Und genau das ist der zentrale Punkt meiner verhaltenen Euphorie bezüglich der Qualität des Konzertes. Ich verstehe die französische Sprache nicht und somit verstehe ich auch die kollektive Persönlichkeit der Band Indochine nicht, die sich bei den Franzosen offensichtlich tief ins Herz bohrt. Ich habe mich somit nicht verleiten lassen, mich dem Augenblick hinzugeben, sondern habe nachgedacht, über die Seele einer Nation. 

Denn es muss so sein: Genauso wie wir Menschen eine Seele haben, hat auch jede Gruppe, ein Dorf, eine Stadt oder eine Nation, ihre eigene Seele, ein bewusstes Sein, dass direkt mit etwas höherem verbunden sein muss. Natürlich wird eine Nation nicht ausschließlich durch ihre geographischen Grenzen geformt, auch wird sie nicht nur aus der Summe der in ihren Grenzen lebenden Menschen gebildet.

Die Seele kann eine zeitgenössische Band wie Indochine sein, die bereits zu Lebzeiten die Seele einer Nation, kollektiv bis in den Mainstream erobert. 

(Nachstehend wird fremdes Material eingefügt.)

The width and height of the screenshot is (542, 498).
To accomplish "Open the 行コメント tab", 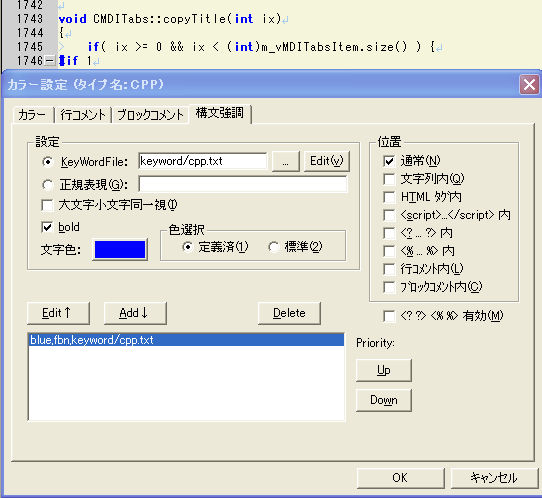I will tap(83, 115).
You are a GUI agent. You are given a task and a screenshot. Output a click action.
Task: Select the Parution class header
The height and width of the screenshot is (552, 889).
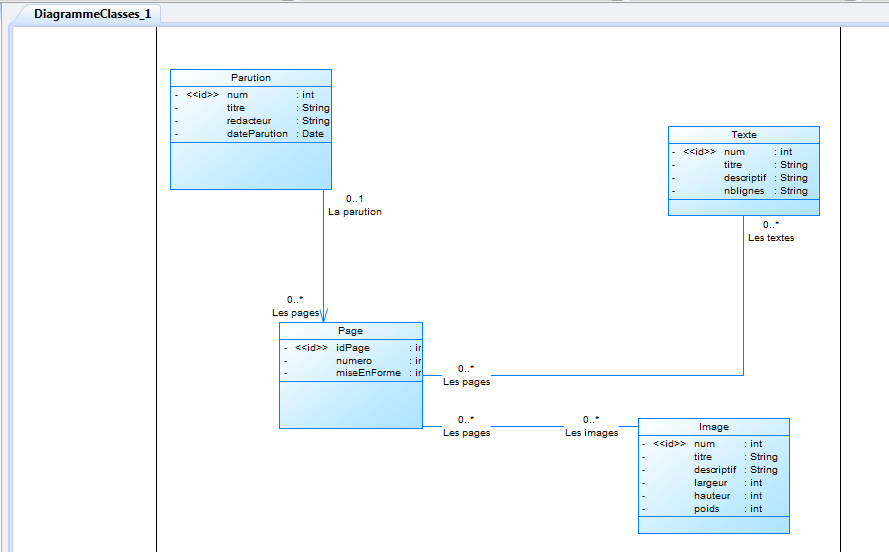click(250, 77)
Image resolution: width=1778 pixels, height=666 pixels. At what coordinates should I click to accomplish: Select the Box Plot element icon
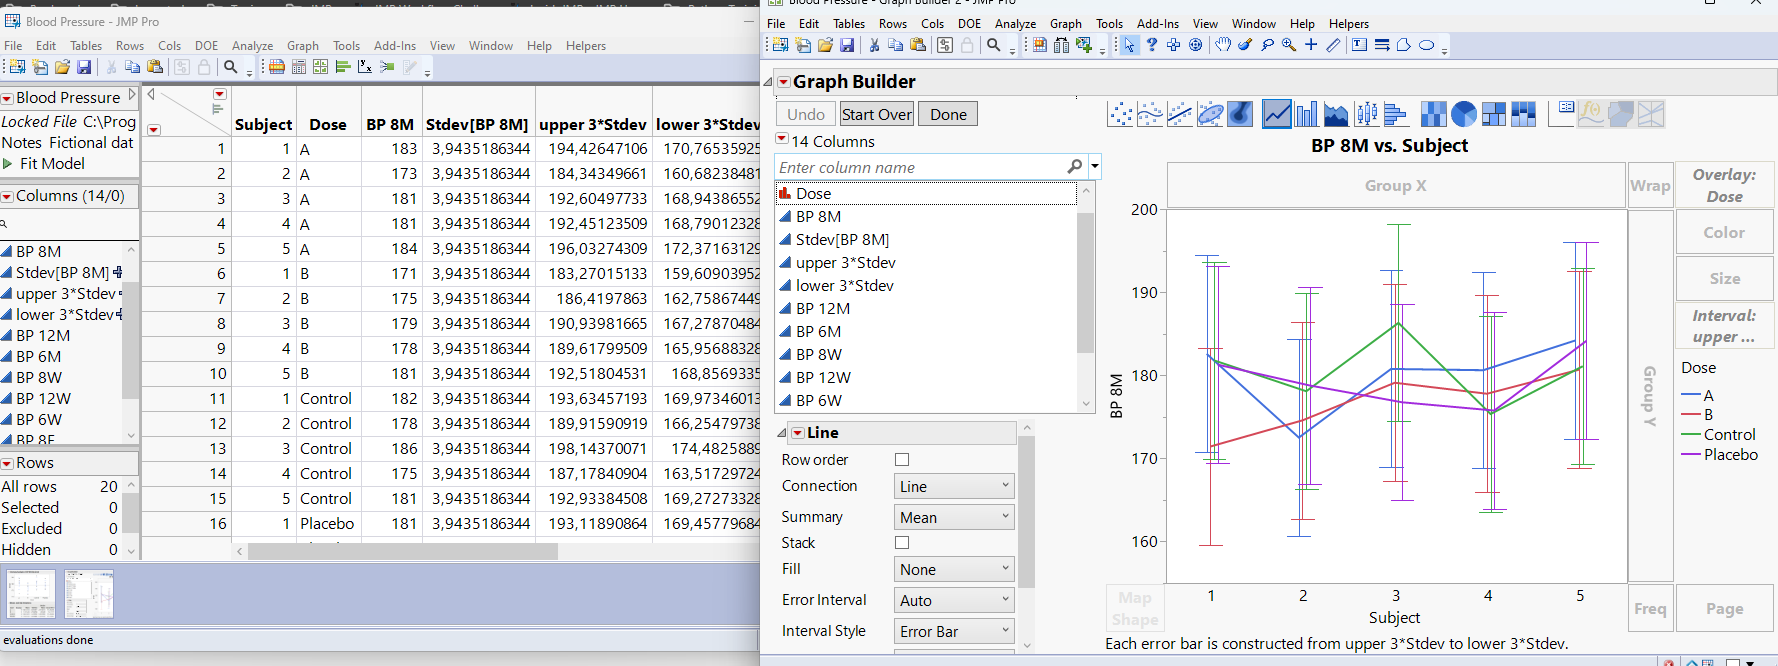[x=1366, y=115]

Das kann aber auch im Fall von Frankreich eine Legende wie Charles Trenet sein. Der Schauspieler, Sänger und Komponist hat bis vor dem zweiten Weltkrieg einige bedeutende französischen Lieder gesungen, die „Seele der Nation“ dann nach Hollywood getragen. Dort hat er mit der Zusammenarbeit mit den Architekten der amerikanischen Popkultur, wie Louis Armstrong und George Gershwin zusammen gearbeitet und in den folgenden 15 Jahren ordentlich dafür gesorgt, den Amerikaner, den Mythos Frankreich und Paris für die Unterhaltungsindustrie zu verkaufen. Als Trenet 1954 nach Paris zurückkehrte, wurde er gefeiert. Die Franzosen haben seinen Stellenwert verstanden. Sogar unser geliebter Comickünstler Hergé griff einen Chanson von Trenet (Boum!) auf und nutze ihn als Motiv für seine Geschichte „Tim und Struppi – Im Reich des Schwarzen Goldes“. Ein wichtiges Modul zu dem Thema, Franzosen und ihre Liebe zur eigenen Kultur, wenn man den verankerten Stellenwert der Comickunst im französischen Alltag entdeckt hat. 

Charles Trenet Songs wurden im Vorfeld des Indochine Auftritt nicht zufällig aufgelegt. Die Seele der Nation wurde eingestimmt auf ein französisches Fest. Trenet, Inochine, Comickunst, Film, Literatur, die Sprache, die große Kunst einer großen Nation, wird von einer bewussten Seele belebt, einer Art kollektiver Persönlichkeit, die genau wie die Seele des Menschen hinter allen äußeren Leben formenden Entwicklungsbewegung steht und ihre politische, ökonomische, soziale oder kulturelle Konstitution bildet. 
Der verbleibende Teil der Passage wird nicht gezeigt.